The recent Department of Health (DH) report by Lord Carter of Coles has raised the important issue of where pharmacy should focus its attention and resources in the future.
A main recommendation of the report is that NHS Improvement, a public body responsible for overseeing hospital foundation trusts and NHS trusts, should manage a hospital pharmacy transition programme. The programme should “develop plans by April 2017 to ensure that hospital pharmacies achieve their benchmarks so that their pharmacists and pharmacy technicians spend more time on patient-facing medicines optimisation activities”.
The report says more time should be spent on core patient-facing services, which it describes as “clinical services”. All other pharmacy services are covered by “infrastructure services”, such as dispensing, aseptic production, procurement and supply chain, research and development, education and training (e.g. of preregistration trainees), homecare, medicine information, clinical trials and quality control. The view of Lord Carter and the DH is that “the more time pharmacists spend on infrastructure services, the less time they have to maximise the value and outcome from complex and costly medicines and support prescribing choices across the services”. The report, in essence, suggests improvement by the use of benchmarking tools and recommends moving from the current clinical service representing 45% of the workforce to a target of 80% of the workforce. It says this is in keeping with government policy that all pharmacy services must be more clinically focused.

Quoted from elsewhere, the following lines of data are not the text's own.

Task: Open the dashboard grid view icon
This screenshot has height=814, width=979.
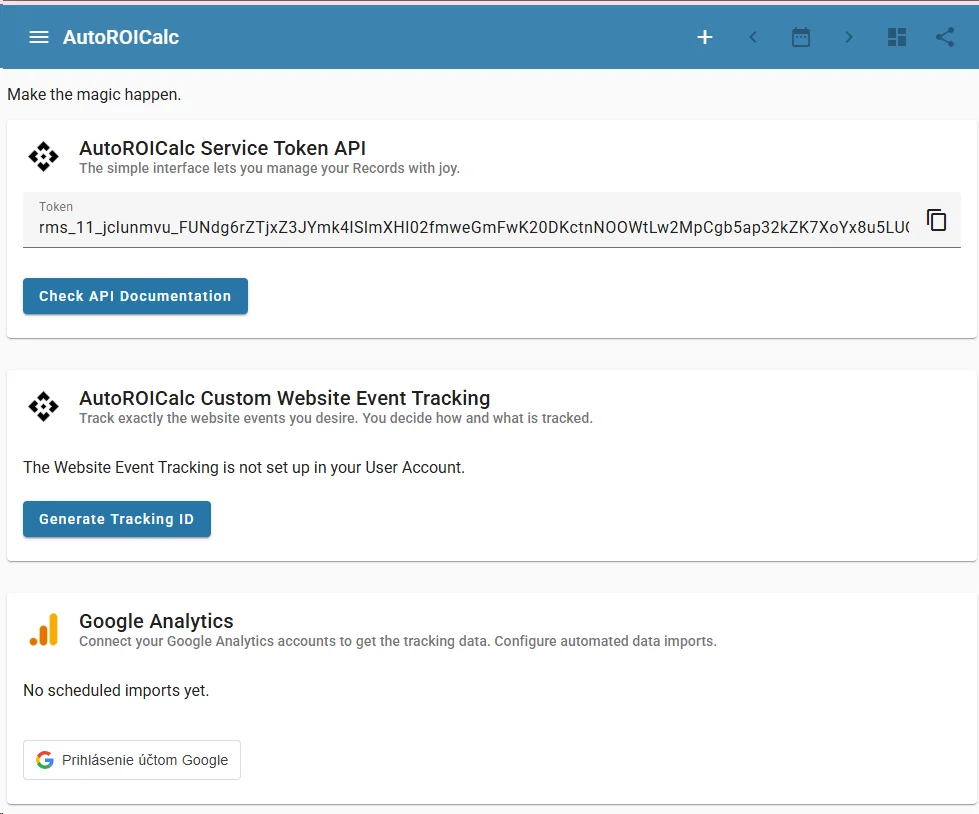Action: pos(896,37)
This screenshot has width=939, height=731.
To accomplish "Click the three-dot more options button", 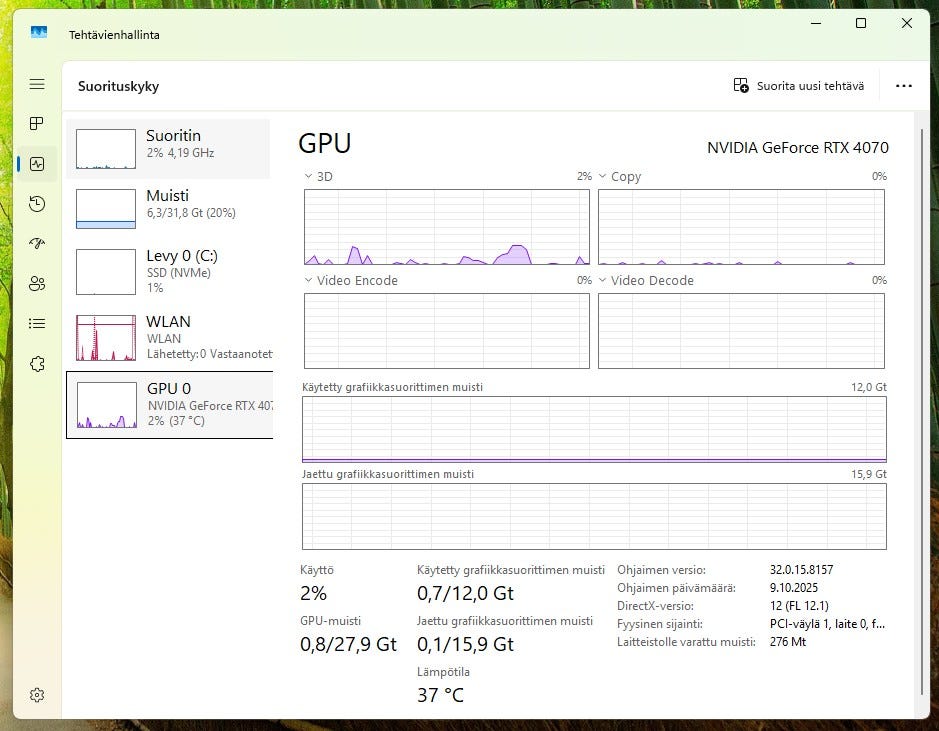I will [904, 86].
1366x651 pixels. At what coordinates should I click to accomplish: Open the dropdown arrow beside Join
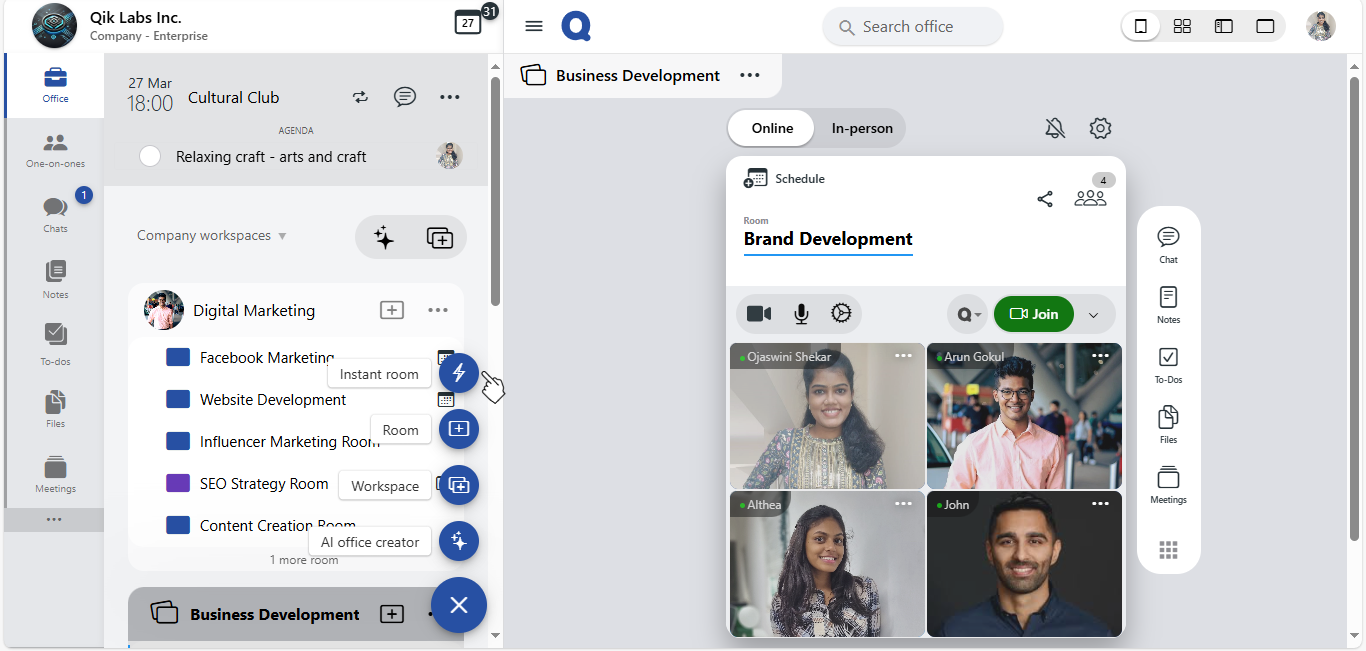(1093, 315)
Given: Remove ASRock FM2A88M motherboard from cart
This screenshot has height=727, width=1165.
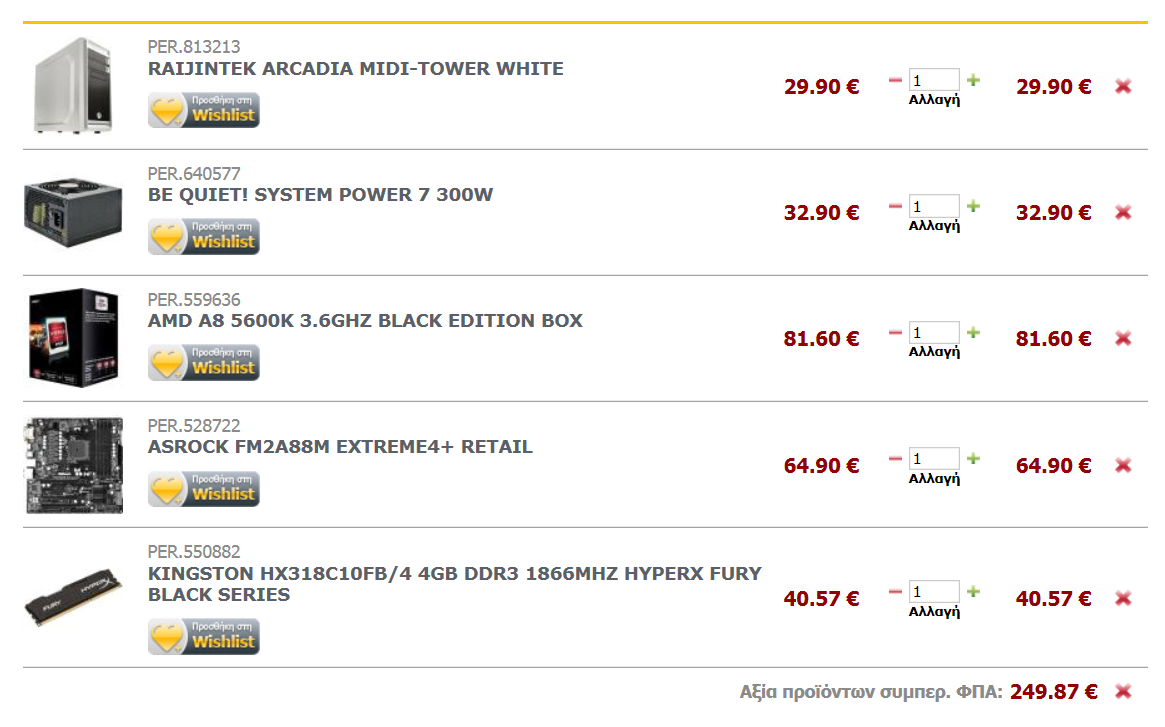Looking at the screenshot, I should coord(1123,465).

At first glance this strategy seems like a good plan. Clearly, the continued development of clinical services across both community and hospital pharmacy sectors is a development everyone will want in order to sustain the principles of medicines optimisation and improve patient care. But one question that arises is: at what price? On closer examination of this objective, it means that all other pharmacy services have been denigrated to the non-core “infrastructure” services. This perhaps indicates that these services, which pharmacists have always provided because of their extensive knowledge of medicines, may not be such an integral part of the profession going forward. The net impact of this may cause low morale and could have an adverse effect on recruitment and retention.
While we increase the number of pharmacists and technicians involved in clinical services as envisioned in the report, we will have to reduce our resources elsewhere or, alternatively, rely on the success of automation or centralisation to provide the service. Evidence for implementing automated hub-and-spoke dispensing is lacking (
The Pharmaceutical Journal 2016;296:222) and these alternatives strategies cannot be coordinated, planned or utilised in any meaningful way, at least not yet. It looks as if the other pharmacy services deemed by this report to be non-core infrastructure services may become neglected.

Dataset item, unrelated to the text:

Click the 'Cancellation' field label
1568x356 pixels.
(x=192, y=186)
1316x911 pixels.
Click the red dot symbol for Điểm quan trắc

Although more clinically focused patient facing roles for pharmacy staff are a positive thing, we must not forget that pharmacists are experts in the life cycle of medicines. This goes beyond clinical patient facing roles. For example, we need robust dispensing services so patients can feel confident they can obtain a timely 100% supply without any errors. We need a robust supply chain with fewer product shortages than now. We need pharmacists in medicines information giving evidence-based advice to healthcare colleagues with medicines queries. Furthermore, we need pharmacists’ expertise in drug research, quality control, quality assurance and academia. These are not patient facing roles, but they are no less important.
If savings are to be made in the NHS, it should affect important areas, such as procurement. Pharmacists, with so much knowledge about medicines, surely have a vital role. Effective procurement leads to large savings, formulary management means that medicines are used cost-effectively, home care services deliver both savings and quality for patients, while aseptic services enable the manufacture of user-friendly products.

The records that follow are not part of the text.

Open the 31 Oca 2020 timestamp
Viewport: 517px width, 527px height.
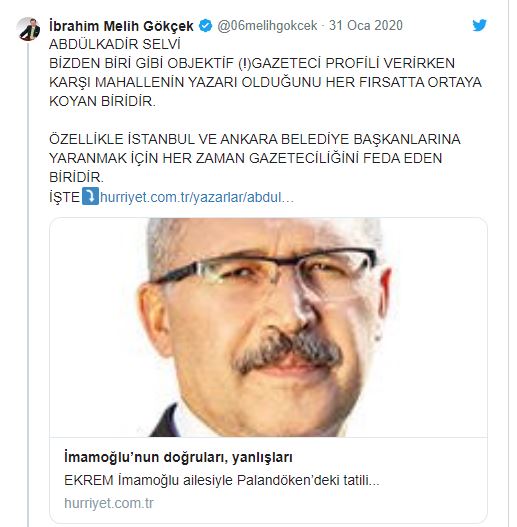pos(366,26)
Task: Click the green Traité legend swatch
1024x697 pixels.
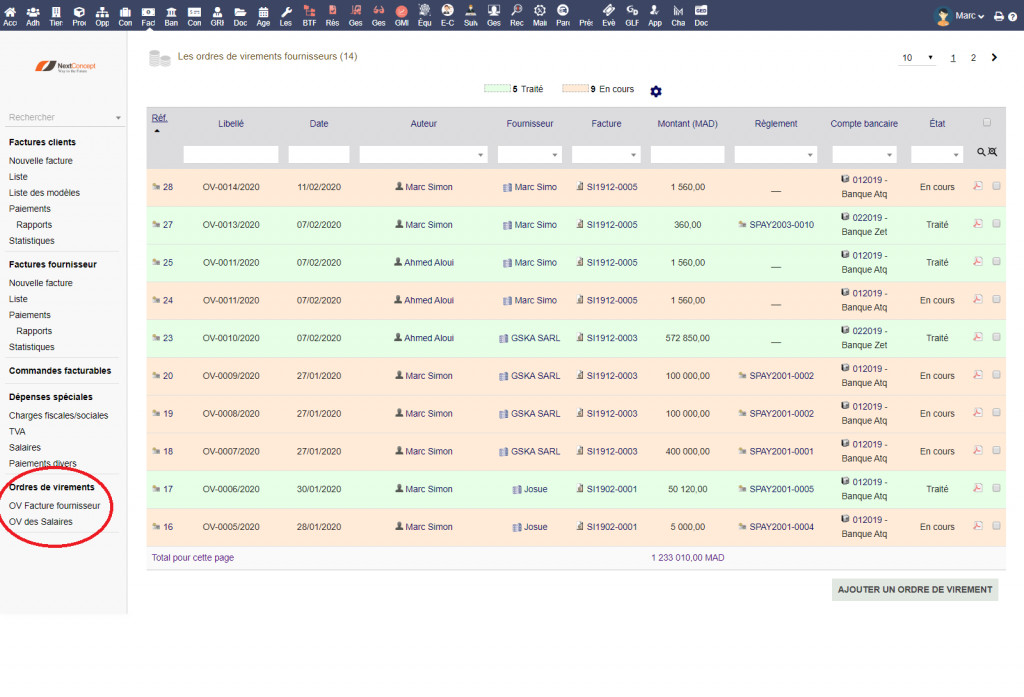Action: 497,89
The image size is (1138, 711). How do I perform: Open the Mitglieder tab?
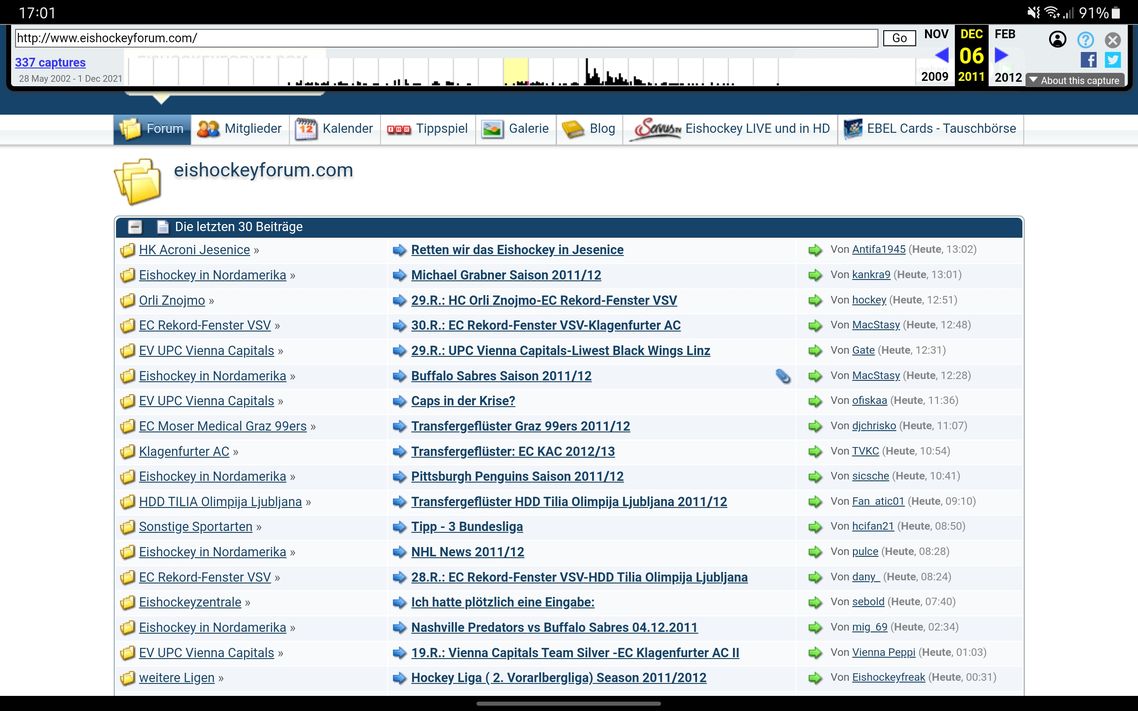coord(240,129)
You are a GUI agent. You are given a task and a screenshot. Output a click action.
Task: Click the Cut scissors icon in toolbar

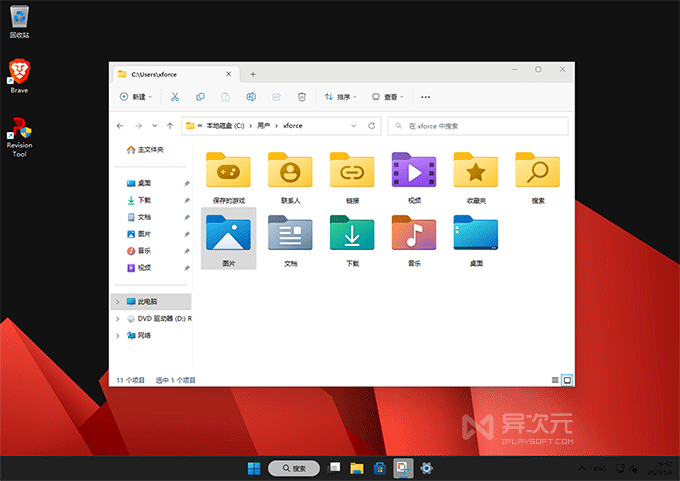click(x=175, y=97)
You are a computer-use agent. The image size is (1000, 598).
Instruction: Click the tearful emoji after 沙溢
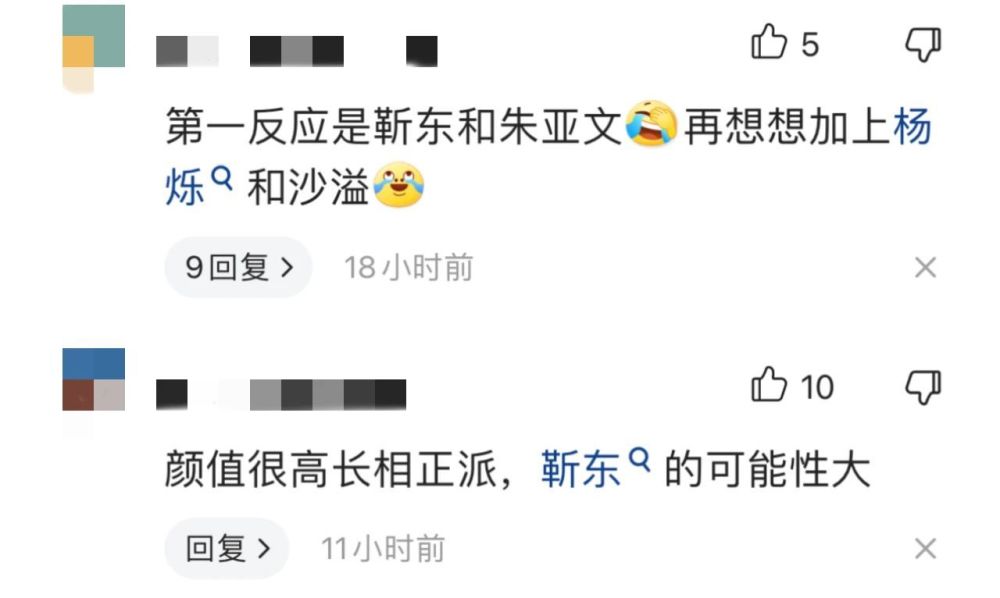coord(399,186)
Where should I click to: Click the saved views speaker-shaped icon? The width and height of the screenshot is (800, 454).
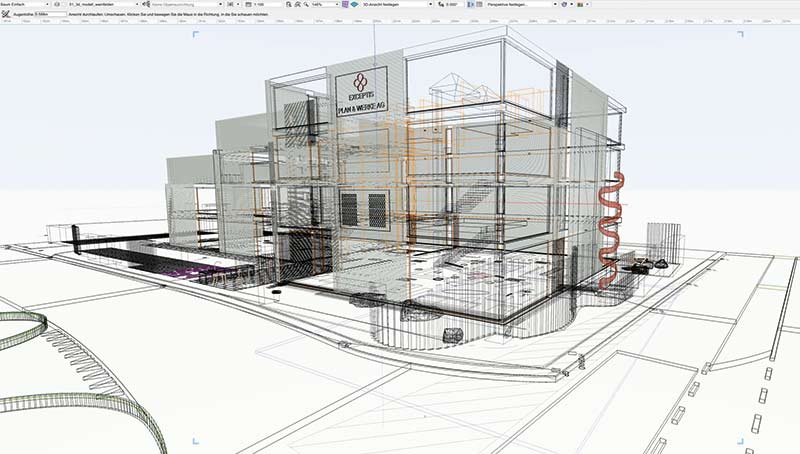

It seems that Lord Carter, the DH and the chief pharmaceutical officer of England (
The Pharmaceutical Journal online, 22 September 2015) are intent on throwing the baby out with the bath water. Those pharmacists involved in non-patient facing roles may take a different view.
Pharmacists are supposed to be medicines experts, not back up staff to GPs or nurses — this expertise should be applied to where medicines are created, manufactured, purchased, dispensed and managed. This is not something that, say, GPs or nurses can do. The fact that we have GP and nurse shortages in the UK should not be an argument for moving pharmacists away from their expertise and thus creating a vacuum. Pharmacists can help with prescribing and medicines management, but their skill sets need to be utilised in different capacities.
The pharmacy profession includes a range of positions around the use of medicines. All these roles are required otherwise they would not exist. If we wish to promote one role in particular, namely clinical services, then it should not be to the detriment of the others. If this happens, it will not bode well for pharmacists in other roles.